In the agitations that were ongoing in the Nation, any move to restrict slavery, anywhere in the Nation, was bound to be interpreted as hostility to slavery in the States where it was lawfully ongoing. As Lincoln spelled out the historical ground for his view that Dred Scott was wrongly decided, he forcefully confronted the persistent complaining that he observed by slavery supporters that the Northerners would not leave them to their slavery and ways, but would poke, prod, and provoke until their institution was undone. In moving to his conclusion, he animated the essential dispute of freedom vs slavery, in terms of moral right and wrong:
The question recurs, what will satisfy them? Simply this: We must not only let them alone, but we must somehow, convince them that we do let them alone. This, we know by experience, is no easy task. We have been so trying to convince them from the very beginning of our organization, but with no success. In all our platforms and speeches we have constantly protested our purpose to let them alone; but this has had no tendency to convince them. Alike unavailing to convince them, is the fact that they have never detected a man of us in any attempt to disturb them. 
These natural, and apparently adequate means all failing, what will convince them? This, and this only: cease to call slavery wrong, and join them in calling it right. And this must be done thoroughly - done in acts as well as in words. Silence will not be tolerated - we must place ourselves avowedly with them. Senator Douglas' new sedition law must be enacted and enforced, suppressing all declarations that slavery is wrong, whether made in politics, in presses, in pulpits, or in private.
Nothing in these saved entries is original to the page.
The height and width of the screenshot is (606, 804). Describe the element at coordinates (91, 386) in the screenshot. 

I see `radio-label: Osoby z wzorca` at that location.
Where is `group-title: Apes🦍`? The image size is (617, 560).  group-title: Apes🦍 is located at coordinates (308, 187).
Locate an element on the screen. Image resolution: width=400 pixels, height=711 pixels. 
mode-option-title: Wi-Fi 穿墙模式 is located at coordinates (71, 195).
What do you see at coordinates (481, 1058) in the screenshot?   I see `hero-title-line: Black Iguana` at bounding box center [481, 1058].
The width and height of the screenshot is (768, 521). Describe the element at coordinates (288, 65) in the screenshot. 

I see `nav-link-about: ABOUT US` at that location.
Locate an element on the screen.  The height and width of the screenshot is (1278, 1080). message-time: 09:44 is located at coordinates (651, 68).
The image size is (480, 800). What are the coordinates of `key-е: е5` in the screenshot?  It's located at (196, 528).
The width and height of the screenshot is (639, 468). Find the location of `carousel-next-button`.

We must arrest and return their fugitive slaves with greedy pleasure. We must pull down our Free State constitutions. The whole atmosphere must be disinfected from all taint of opposition to slavery, before they will cease to believe that all their troubles proceed from us. 
In a like vein, the decision by the Board of Professional Conduct evinces a like conviction to those of the slavers that, unless and until, every voice of objection, of dissent, whether framed as a religious and faith informed opposition, such as were Henry Ward Beecher's arguments against slavery, or phrased as constitutional principles, as were Lincoln's arguments against disunion, is not just silenced, but transformed into a voice of approval for same sex marriage, the work will be viewed as incomplete. Here, Judge McConnell must now bend his knee to the marital plow in service of elevation of same sex marriage.